The role of exposed silver in CO oxidation over MgO(0 0 1)/Ag(0 0 1) thin films

• The catalytic activity of ultrathin and thick MgO(0 0 1)/Ag(0 0 1) thin films has been examined.
• Ultrathin MgO(0 0 1)/Ag(0 0 1) films are more reactive than thick films, but less reactive than Ag(0 0 1).
• Ag remains exposed on the surface for MgO film thicknesses of at least 10 monolayers.
• Ultrathin films are highly reactive and susceptible to surface poisoning by carbonate formation.

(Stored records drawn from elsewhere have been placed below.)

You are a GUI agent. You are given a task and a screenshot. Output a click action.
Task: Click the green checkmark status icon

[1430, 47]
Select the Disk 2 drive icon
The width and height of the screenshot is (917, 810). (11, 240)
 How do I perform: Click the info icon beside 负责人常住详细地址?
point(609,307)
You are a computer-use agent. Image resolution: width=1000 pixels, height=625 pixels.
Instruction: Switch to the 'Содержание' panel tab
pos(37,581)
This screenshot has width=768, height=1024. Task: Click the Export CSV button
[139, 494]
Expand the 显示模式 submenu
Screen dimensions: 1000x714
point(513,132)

The reactivity of MgO(0 0 1) films deposited on Ag(0 0 1) and Mo(0 0 1) in CO oxidation as a function of oxide film thickness was investigated experimentally at ambient pressure reaction conditions. MgO films grown on Mo(0 0 1) were found to be inactive in CO oxidation, whereas activity enhancement with decreasing oxide film thickness was observed for MgO(0 0 1)/Ag(0 0 1). In situ infrared and post-reaction X-ray photoemission data showed that ultra-thin MgO films interact much more strongly with the reactants and residual water than bulk-like MgO. Poisoning of the MgO surfaces by the resultant accumulation of carbonate and hydroxyl species is suggested to inhibit the reactivity in CO oxidation. Detailed investigations of the surface structure of MgO(0 0 1)/Ag(0 0 1) films indicate that silver ad-islands on Ag(0 0 1), which are formed during MgO growth, are responsible for the enhancement of CO oxidation activity over ultrathin MgO(0 0 1)/Ag(0 0 1) films.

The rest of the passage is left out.